Description of the task:
Restate word for word the entries below, starting with the line with "Главная (354, 122)" and continuing through the line with "Расширительные баки для". Include both of those lines and no others.
== Supplied data
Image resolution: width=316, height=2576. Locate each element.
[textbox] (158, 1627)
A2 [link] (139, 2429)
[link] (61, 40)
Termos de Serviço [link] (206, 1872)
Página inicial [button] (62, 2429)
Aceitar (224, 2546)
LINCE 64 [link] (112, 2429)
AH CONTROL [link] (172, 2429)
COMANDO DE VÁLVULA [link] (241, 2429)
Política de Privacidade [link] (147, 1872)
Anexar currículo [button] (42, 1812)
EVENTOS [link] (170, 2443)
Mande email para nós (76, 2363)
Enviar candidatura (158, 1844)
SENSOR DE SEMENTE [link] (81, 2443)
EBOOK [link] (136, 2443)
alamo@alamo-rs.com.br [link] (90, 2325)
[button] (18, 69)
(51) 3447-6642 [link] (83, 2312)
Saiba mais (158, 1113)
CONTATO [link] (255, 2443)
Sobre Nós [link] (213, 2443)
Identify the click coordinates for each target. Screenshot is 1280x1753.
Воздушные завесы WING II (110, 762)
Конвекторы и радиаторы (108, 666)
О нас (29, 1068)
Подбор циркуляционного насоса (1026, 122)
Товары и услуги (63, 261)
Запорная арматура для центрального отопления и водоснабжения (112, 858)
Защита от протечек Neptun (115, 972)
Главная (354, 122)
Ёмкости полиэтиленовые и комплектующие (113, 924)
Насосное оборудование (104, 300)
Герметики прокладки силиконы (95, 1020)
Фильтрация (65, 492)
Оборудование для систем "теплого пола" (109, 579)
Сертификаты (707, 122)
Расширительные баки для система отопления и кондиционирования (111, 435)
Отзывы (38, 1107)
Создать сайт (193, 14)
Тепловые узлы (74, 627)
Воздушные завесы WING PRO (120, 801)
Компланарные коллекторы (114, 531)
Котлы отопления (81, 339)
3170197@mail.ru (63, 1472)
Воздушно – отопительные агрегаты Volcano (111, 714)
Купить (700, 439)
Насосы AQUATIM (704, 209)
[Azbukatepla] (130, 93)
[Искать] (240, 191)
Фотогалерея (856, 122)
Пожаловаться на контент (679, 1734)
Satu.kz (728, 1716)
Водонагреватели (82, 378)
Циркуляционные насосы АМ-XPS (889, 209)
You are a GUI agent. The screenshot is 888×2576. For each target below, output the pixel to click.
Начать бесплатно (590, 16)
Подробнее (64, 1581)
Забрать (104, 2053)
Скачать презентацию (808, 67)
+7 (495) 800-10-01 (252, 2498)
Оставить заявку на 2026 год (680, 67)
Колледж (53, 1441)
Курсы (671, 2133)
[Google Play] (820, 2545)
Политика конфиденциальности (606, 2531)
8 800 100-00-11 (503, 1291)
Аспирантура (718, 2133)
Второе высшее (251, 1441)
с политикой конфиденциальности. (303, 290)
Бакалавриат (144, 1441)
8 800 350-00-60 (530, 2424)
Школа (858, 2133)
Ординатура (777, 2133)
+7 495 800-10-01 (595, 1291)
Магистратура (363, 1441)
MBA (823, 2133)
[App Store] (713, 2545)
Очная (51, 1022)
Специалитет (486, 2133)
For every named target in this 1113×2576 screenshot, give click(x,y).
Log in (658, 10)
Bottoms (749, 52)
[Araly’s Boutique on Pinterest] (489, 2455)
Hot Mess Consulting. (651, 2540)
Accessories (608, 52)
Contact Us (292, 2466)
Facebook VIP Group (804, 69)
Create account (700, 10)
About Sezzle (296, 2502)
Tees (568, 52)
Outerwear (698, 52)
====
Answer section:
Главная (354, 122)
Ёмкости полиэтиленовые и комплектующие (113, 924)
Насосное оборудование (104, 300)
Герметики прокладки силиконы (95, 1020)
Фильтрация (65, 492)
Оборудование для систем "теплого пола" (109, 579)
Сертификаты (707, 122)
Расширительные баки для система отопления и кондиционирования (111, 435)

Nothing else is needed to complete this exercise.